Akış
Ara
Ne Okusam?
Giriş Yap
Kaydol
Tanrım Biraz Konuşabilir miyiz?
Çünkü artık birbirimize inancımız kalmadı ve bunu itiraf etme zamanı geldi. Ben, insanlığı kurtarmayı bırak, kendimi bile kurtaramadım ve sen de elimi çok erken bıraktın. Bu durum için akılcı bir korelasyon kurarsam sen suçlu çıkarsın, biliyorsun. Fakat duygusal bir iç dökümü yaparsam da ben suçlu çıkarım, biliyorum. Bırakalım kim suçlu durumlarını, biraz şiir içtim duygusalım ve karşında olabildiğince çıplak. İsyan etme yaşını geçtim, kabulleniş yaşındayım. Biliyor musun sana inanmayı bıraktığımı kendime 22 yaşımda itiraf ettim, tekrar inandığımı itiraf edeceğim yaşımı merak ediyorum. Çünkü sana tekrar inanmaya başladığım zaman kendime de inanmış olurum herhalde değil mi? Sonuçta sen yarattın beni. Tanrım kendime tekrar inanmayı çok istiyorum, bunun için ilâhi güçlerin yardımcı olmaz mı? Ya da o güç içimde bir yerlerde saklı ama içimde çoktan kaybolduğu için mi bulamıyorum?

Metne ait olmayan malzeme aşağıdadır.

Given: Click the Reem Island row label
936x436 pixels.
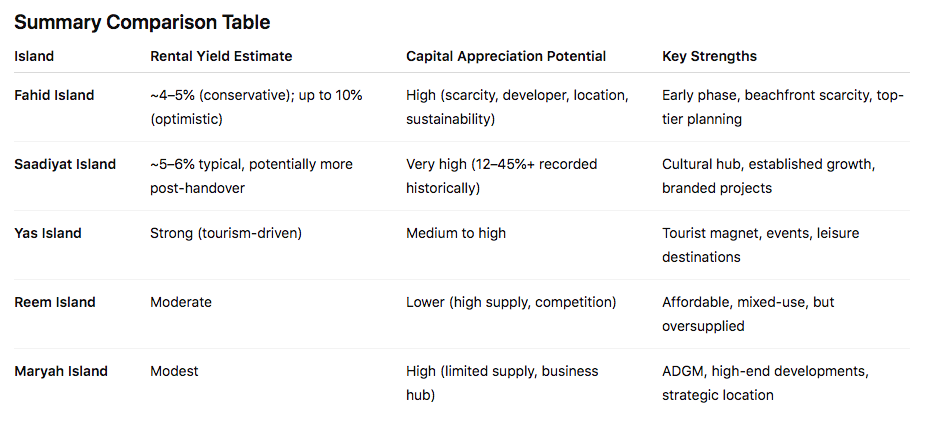Looking at the screenshot, I should pyautogui.click(x=55, y=302).
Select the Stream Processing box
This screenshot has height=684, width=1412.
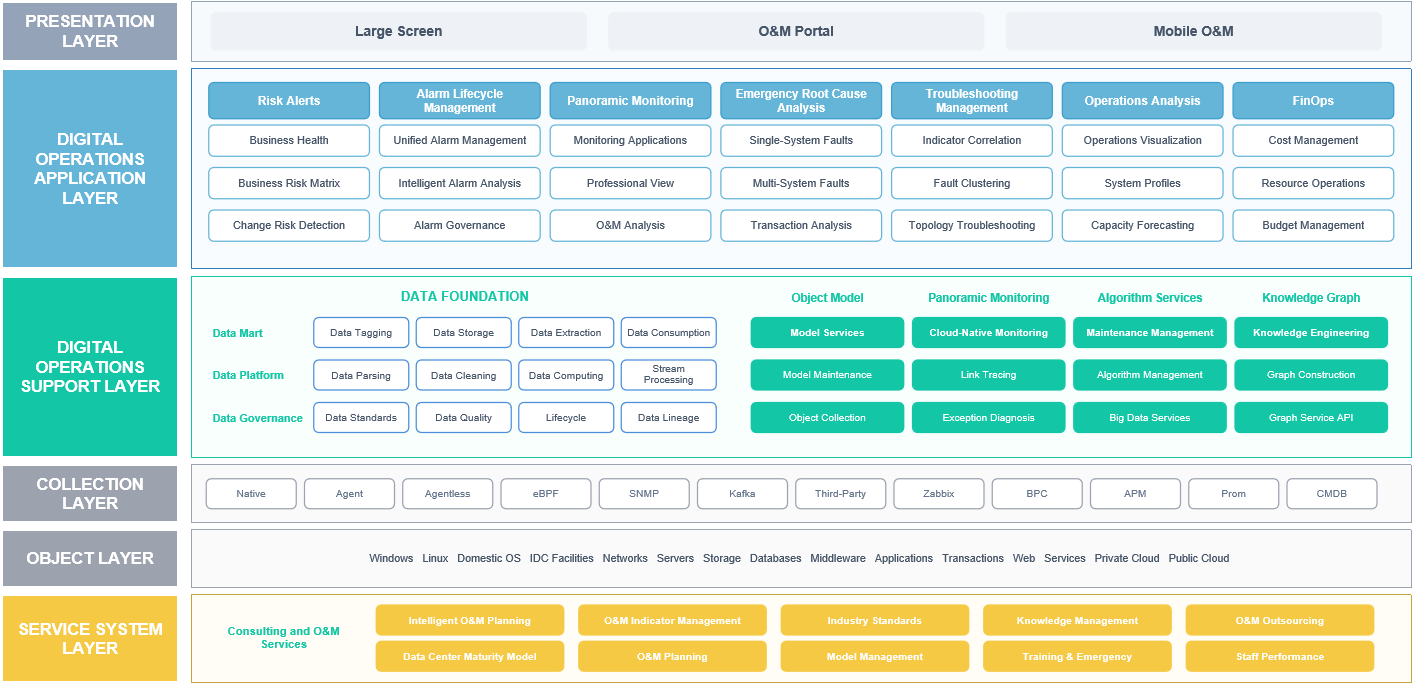(669, 375)
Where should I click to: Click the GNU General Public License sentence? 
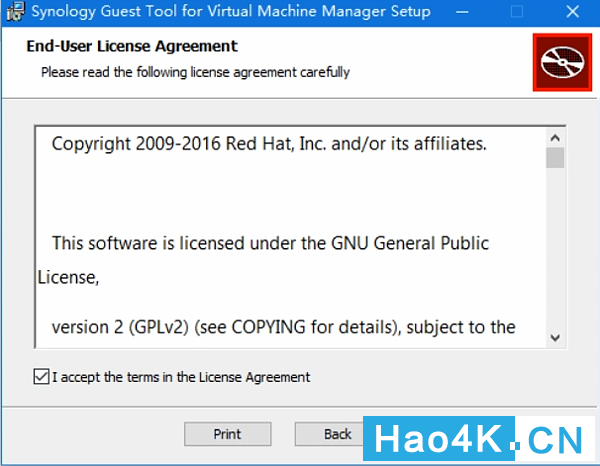coord(263,260)
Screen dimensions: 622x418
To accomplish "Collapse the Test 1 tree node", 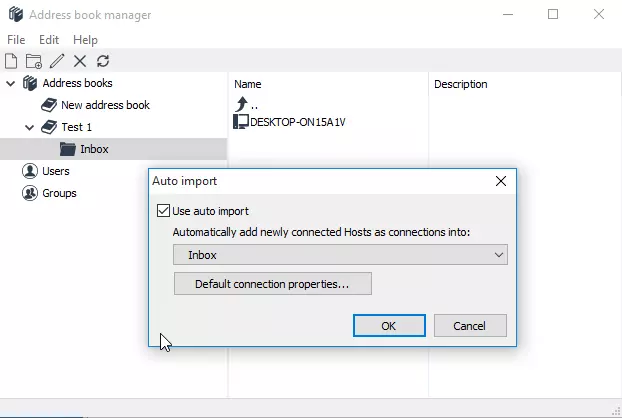I will coord(29,127).
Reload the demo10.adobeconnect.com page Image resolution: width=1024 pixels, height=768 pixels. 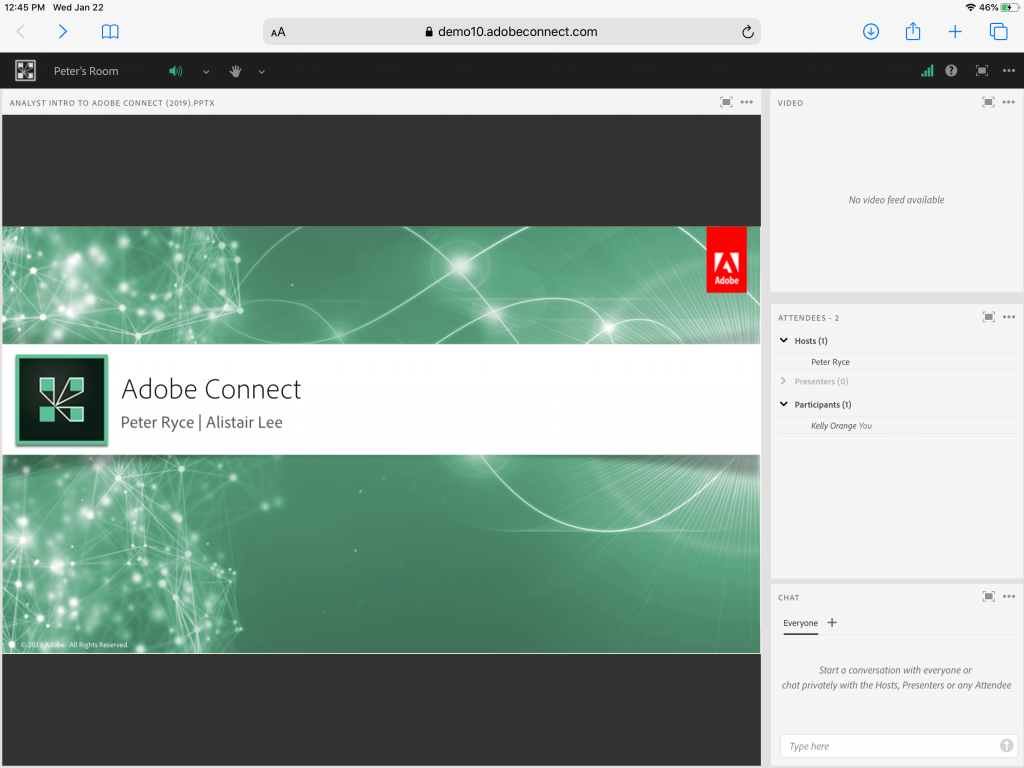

Tanrım biliyor musun yarattığın insanları sevmiyorum. İnsanlara güvendin ama olmadı. Tanrım gerçekten sana edilen duaları duyuyor musun yoksa insanlardan bir şey olmayacağını erken fark edip bırakıp gittin mi? Çünkü beni hiç duymadın.. Tanrım galiba kendime inanmam için sana inanmam lazım, ama sana sırf bu yüzden inansam çok bencilce olur mu? Tanrım elimi tutabileceğin yaşı geçtim, biliyorum. Ama senin için sorun olmazsa tekrar elimi tutsan olur mu? -R.B.K, Tanrım biraz konuşabilir miyiz...?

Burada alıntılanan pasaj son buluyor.